▸ **RECORD EXCERPTS**:
____________
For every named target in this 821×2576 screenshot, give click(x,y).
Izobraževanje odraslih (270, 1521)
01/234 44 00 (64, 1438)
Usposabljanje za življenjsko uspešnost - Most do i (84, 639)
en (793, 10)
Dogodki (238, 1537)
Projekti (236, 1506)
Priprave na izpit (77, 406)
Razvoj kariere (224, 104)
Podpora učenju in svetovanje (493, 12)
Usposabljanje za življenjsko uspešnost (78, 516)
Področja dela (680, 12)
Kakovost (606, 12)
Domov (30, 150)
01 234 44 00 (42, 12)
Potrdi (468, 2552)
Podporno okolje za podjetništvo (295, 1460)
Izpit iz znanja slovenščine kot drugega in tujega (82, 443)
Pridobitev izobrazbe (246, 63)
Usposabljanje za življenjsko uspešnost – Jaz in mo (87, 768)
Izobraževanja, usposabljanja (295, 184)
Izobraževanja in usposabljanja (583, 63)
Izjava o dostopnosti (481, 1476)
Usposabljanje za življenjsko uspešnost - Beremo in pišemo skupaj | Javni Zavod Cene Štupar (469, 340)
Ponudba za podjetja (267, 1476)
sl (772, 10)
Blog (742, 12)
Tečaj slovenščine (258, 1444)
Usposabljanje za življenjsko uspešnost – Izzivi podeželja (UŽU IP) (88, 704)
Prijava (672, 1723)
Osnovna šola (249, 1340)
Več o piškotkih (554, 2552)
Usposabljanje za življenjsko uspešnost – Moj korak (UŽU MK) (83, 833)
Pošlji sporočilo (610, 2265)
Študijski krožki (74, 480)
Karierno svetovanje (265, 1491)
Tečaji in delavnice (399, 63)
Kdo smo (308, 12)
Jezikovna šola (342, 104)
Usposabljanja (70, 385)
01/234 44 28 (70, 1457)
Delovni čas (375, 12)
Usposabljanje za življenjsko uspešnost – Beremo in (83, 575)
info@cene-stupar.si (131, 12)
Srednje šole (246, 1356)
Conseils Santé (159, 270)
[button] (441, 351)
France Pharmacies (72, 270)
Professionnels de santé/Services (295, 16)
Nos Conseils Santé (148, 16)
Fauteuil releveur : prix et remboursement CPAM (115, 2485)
____________
▸ **TASK GOAL**: Each line from the one containing "Usposabljanja (70, 385)" to the end of the records should be echoed exactly, and no other line.

▸ **TASK RESULT**:
Usposabljanja (70, 385)
01/234 44 28 (70, 1457)
Delovni čas (375, 12)
Usposabljanje za življenjsko uspešnost – Beremo in (83, 575)
info@cene-stupar.si (131, 12)
Srednje šole (246, 1356)
Conseils Santé (159, 270)
[button] (441, 351)
France Pharmacies (72, 270)
Professionnels de santé/Services (295, 16)
Nos Conseils Santé (148, 16)
Fauteuil releveur : prix et remboursement CPAM (115, 2485)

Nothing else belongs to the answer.